(DATA SUPPLIED begins)

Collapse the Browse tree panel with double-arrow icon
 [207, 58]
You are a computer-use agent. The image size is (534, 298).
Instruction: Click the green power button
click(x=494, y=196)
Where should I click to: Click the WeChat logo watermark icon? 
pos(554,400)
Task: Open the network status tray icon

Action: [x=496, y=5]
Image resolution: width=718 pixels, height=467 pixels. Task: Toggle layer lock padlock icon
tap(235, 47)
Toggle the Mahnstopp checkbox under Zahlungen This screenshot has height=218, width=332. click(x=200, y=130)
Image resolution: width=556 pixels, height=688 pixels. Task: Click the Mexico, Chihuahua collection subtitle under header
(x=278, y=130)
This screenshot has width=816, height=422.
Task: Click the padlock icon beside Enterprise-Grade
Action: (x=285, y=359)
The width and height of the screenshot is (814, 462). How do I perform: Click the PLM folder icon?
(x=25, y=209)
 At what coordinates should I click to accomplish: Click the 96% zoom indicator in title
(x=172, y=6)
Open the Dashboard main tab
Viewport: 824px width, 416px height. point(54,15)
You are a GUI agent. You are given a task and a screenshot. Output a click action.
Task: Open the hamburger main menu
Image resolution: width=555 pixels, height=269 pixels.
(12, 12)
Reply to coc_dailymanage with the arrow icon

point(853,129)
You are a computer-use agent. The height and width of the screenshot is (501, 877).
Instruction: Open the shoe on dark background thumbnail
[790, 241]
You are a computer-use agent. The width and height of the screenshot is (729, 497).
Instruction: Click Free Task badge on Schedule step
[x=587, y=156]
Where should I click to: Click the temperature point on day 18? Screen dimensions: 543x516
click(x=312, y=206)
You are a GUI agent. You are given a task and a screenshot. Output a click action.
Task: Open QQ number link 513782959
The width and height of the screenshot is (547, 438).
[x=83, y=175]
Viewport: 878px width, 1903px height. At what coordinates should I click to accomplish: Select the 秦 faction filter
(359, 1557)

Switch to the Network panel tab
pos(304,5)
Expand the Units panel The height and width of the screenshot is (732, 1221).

(DATA SUPPLIED ends)

■ **DIRECTIONS FOR THIS TASK**: Transcribe exactly the line containing "Switch to the Network panel tab" along with all later lines of the material, through its last line. Add nothing.

■ **TASK OUTPUT**:
Switch to the Network panel tab
pos(304,5)
Expand the Units panel The height and width of the screenshot is (732, 1221).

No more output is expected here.